#### [Exercise aim]
Starting at the line that contains "Instruction: Toggle the target look-at tool", reproduce every line through the end of the entries below, with no pictures in the copy.
(Material supplied Opens)
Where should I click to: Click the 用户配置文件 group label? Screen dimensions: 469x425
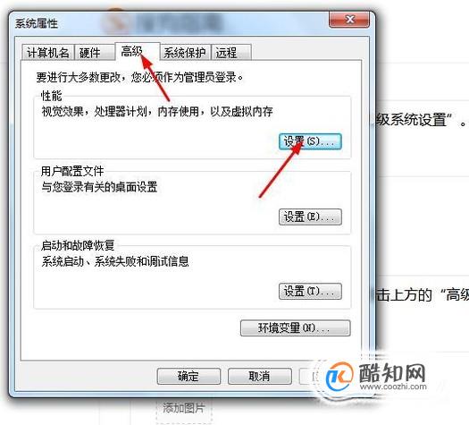[72, 171]
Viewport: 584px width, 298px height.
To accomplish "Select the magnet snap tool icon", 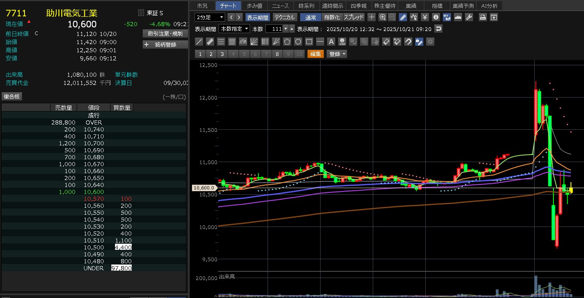I will [x=408, y=42].
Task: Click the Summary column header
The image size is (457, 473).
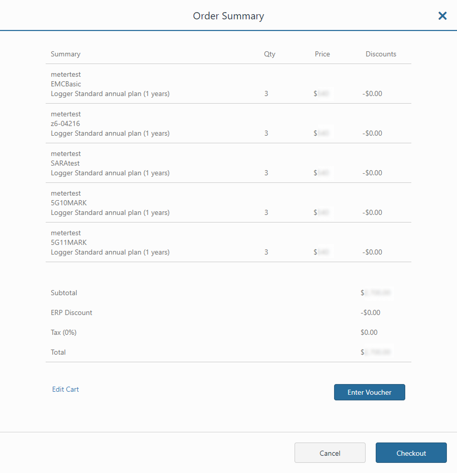Action: 66,54
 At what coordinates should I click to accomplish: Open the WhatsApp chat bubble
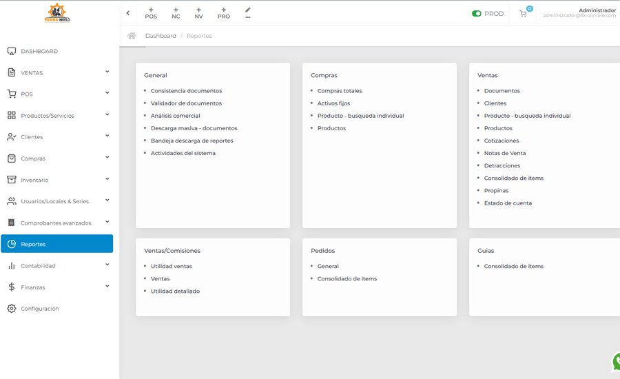point(616,361)
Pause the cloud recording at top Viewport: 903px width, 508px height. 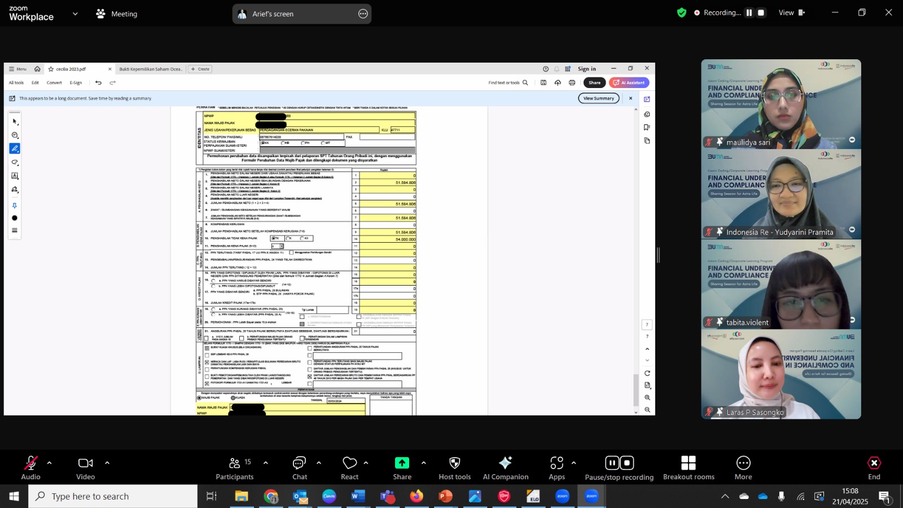[749, 12]
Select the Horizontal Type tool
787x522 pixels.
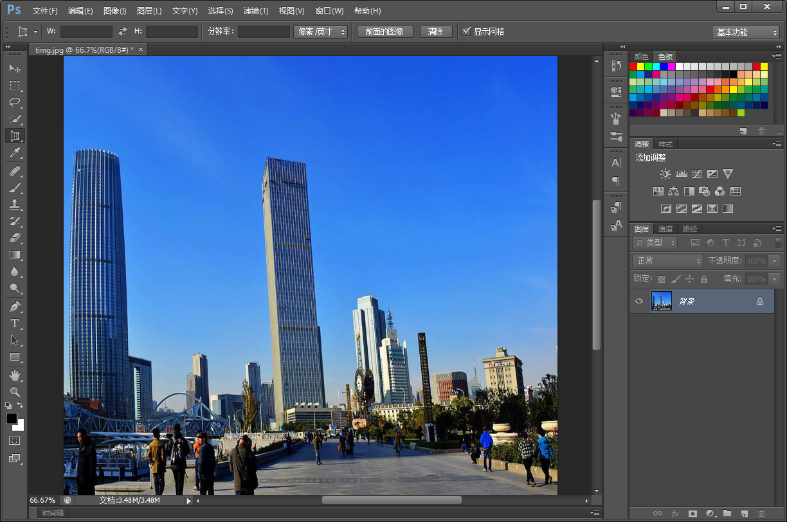coord(14,323)
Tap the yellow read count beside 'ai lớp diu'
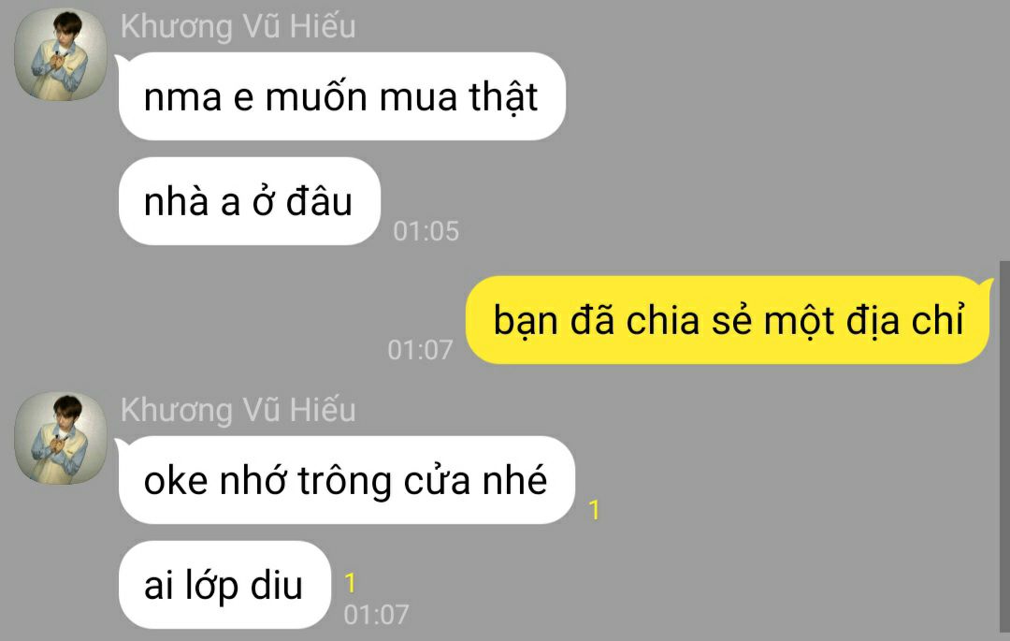Screen dimensions: 1010x641 pyautogui.click(x=350, y=583)
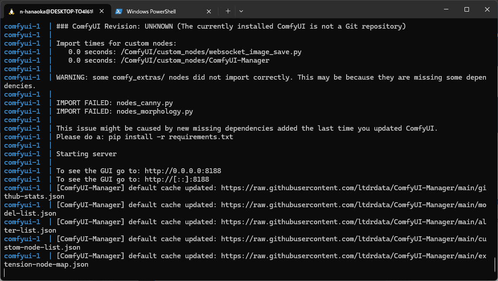The image size is (498, 281).
Task: Click the PowerShell icon on second tab
Action: [x=119, y=12]
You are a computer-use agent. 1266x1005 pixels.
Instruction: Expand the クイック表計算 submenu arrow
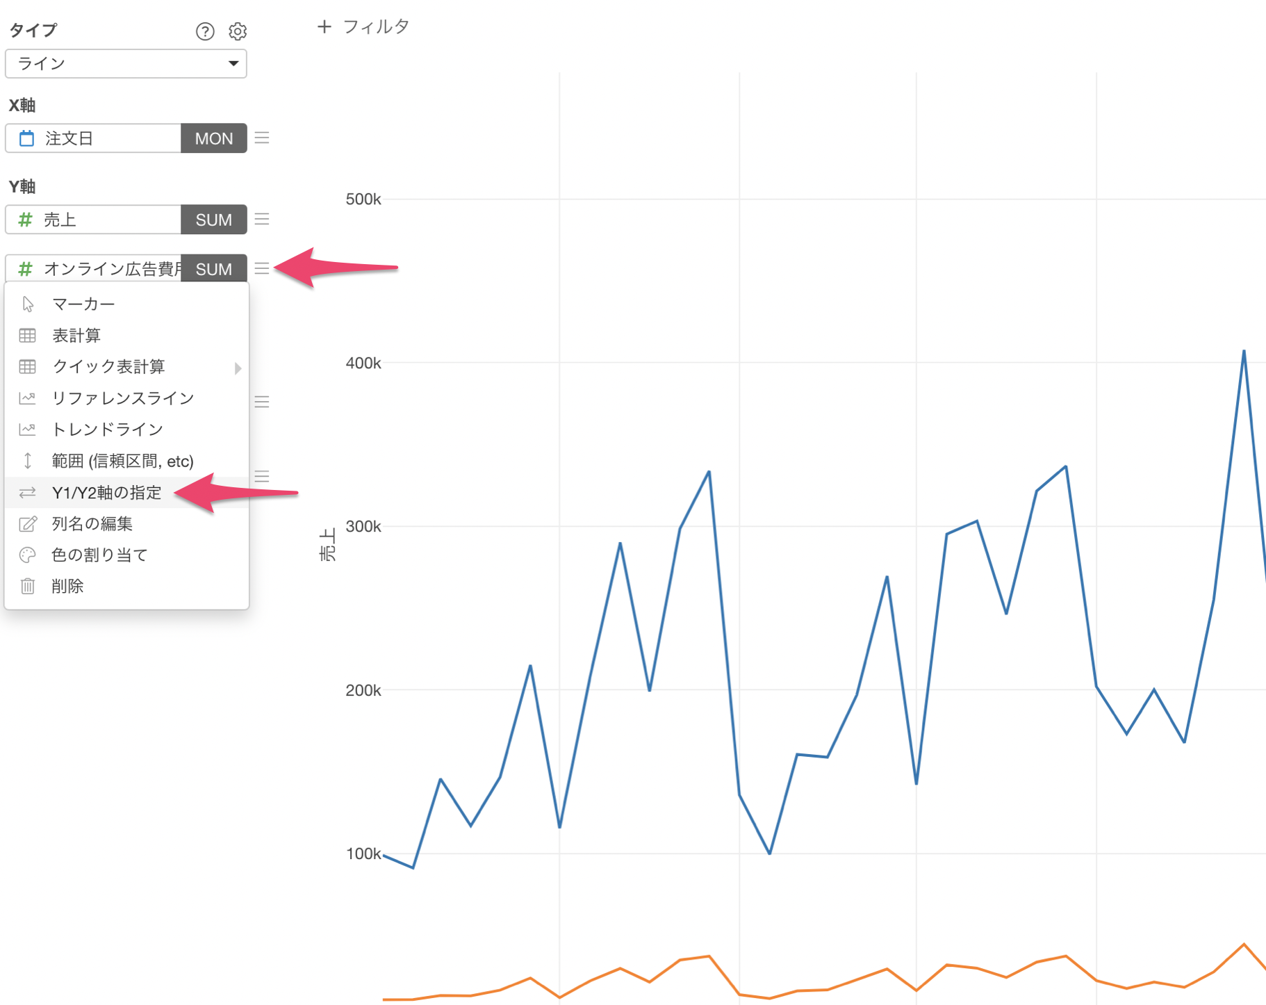pos(238,368)
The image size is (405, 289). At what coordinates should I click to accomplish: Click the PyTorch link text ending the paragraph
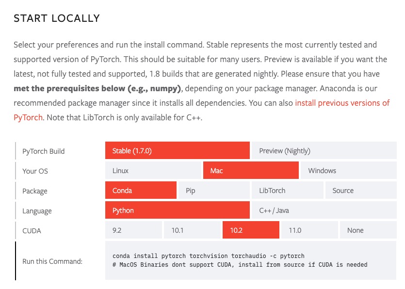click(28, 117)
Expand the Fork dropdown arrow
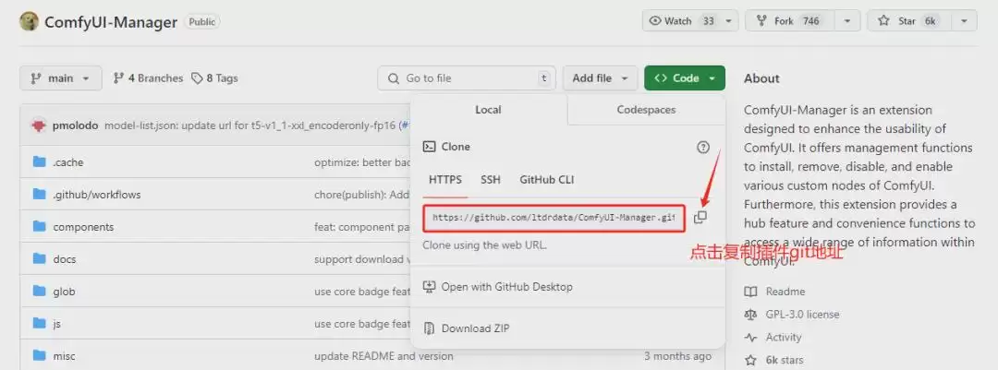The image size is (998, 370). 846,21
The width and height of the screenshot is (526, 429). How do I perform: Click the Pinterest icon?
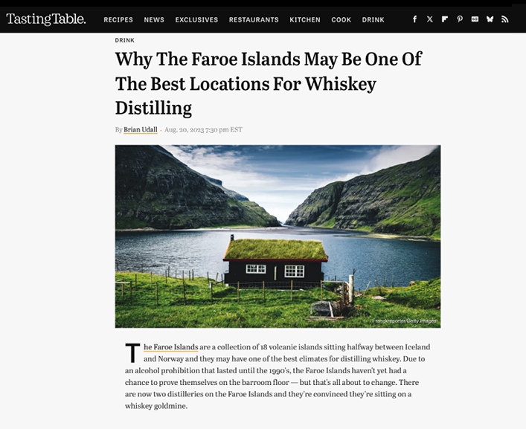460,19
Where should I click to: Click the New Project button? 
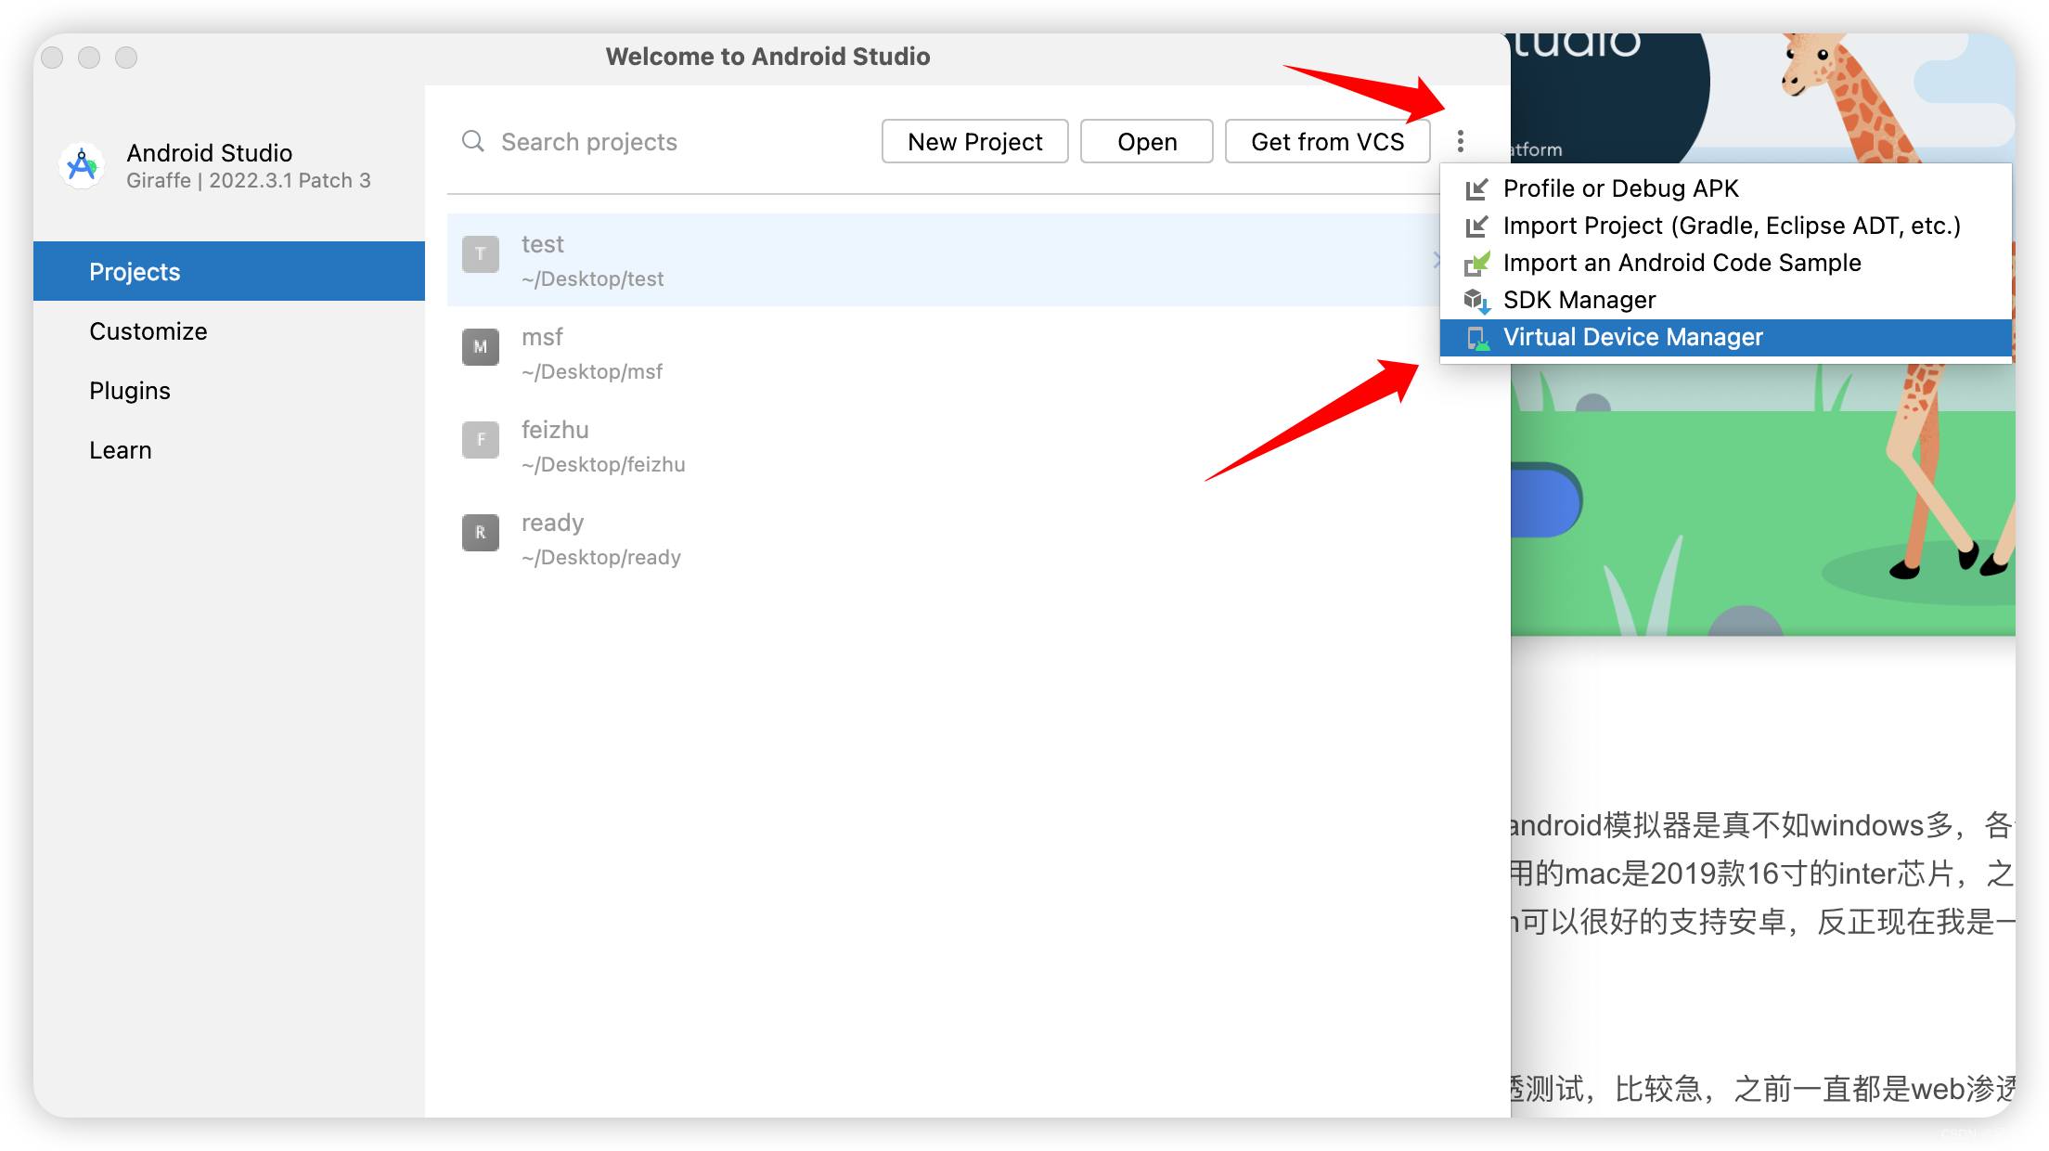(975, 141)
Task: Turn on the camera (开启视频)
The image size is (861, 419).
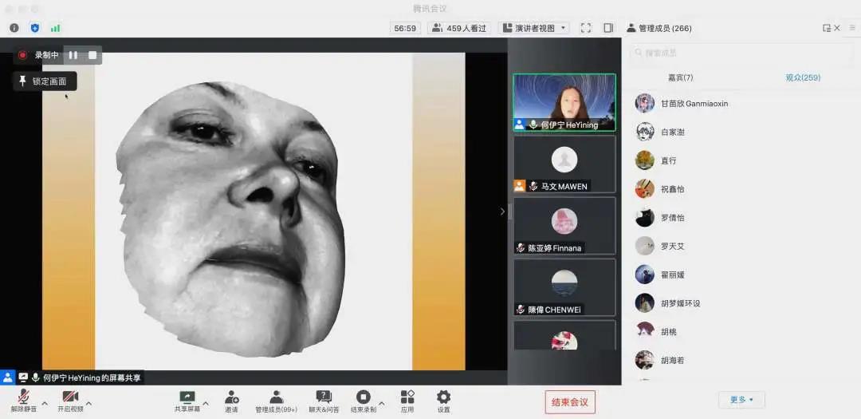Action: 70,397
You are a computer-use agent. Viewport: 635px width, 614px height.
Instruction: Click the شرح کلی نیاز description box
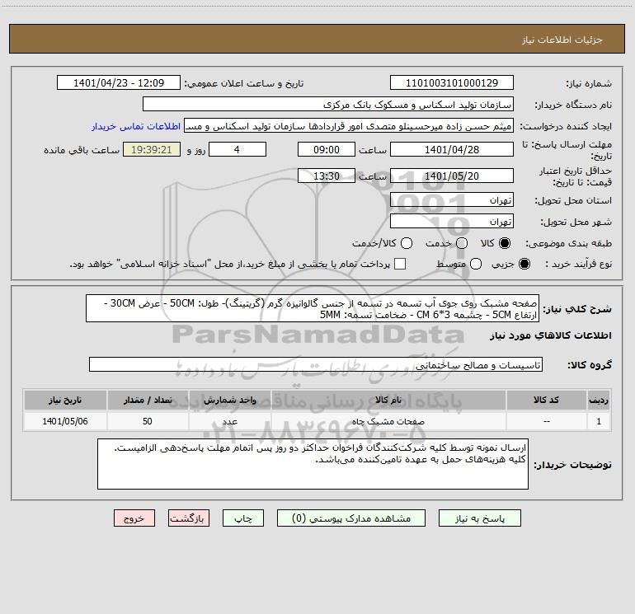(313, 308)
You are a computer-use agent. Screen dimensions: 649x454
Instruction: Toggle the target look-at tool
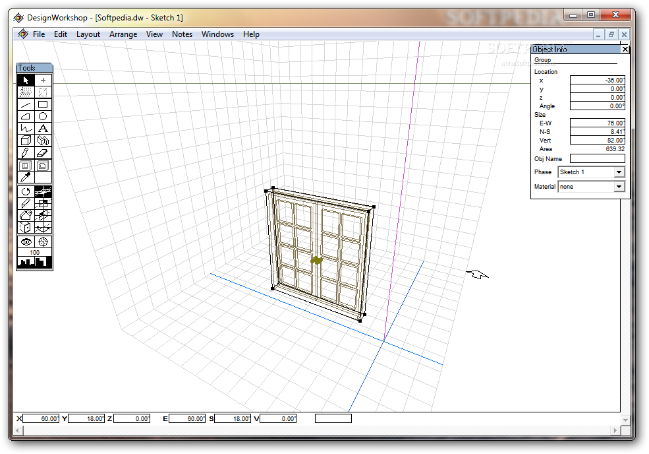(x=43, y=242)
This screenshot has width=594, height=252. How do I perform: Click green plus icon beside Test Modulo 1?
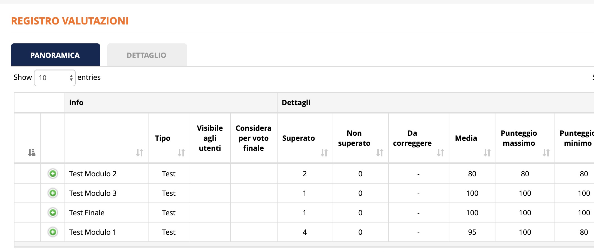tap(53, 232)
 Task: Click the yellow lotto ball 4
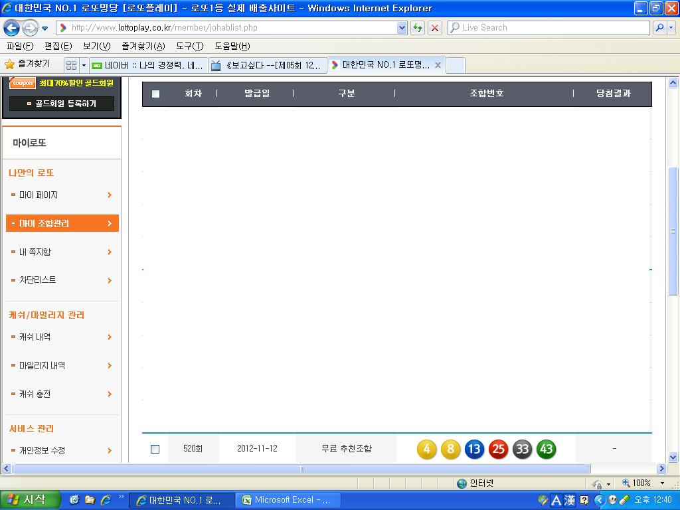tap(426, 450)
(Material supplied Closes)
#### [Result of the exercise]
Instruction: Toggle the target look-at tool
(x=43, y=242)
This screenshot has width=594, height=252. How do I perform: Click green plus icon beside Test Modulo 1?
tap(53, 232)
 Task: Click the yellow lotto ball 4
tap(426, 450)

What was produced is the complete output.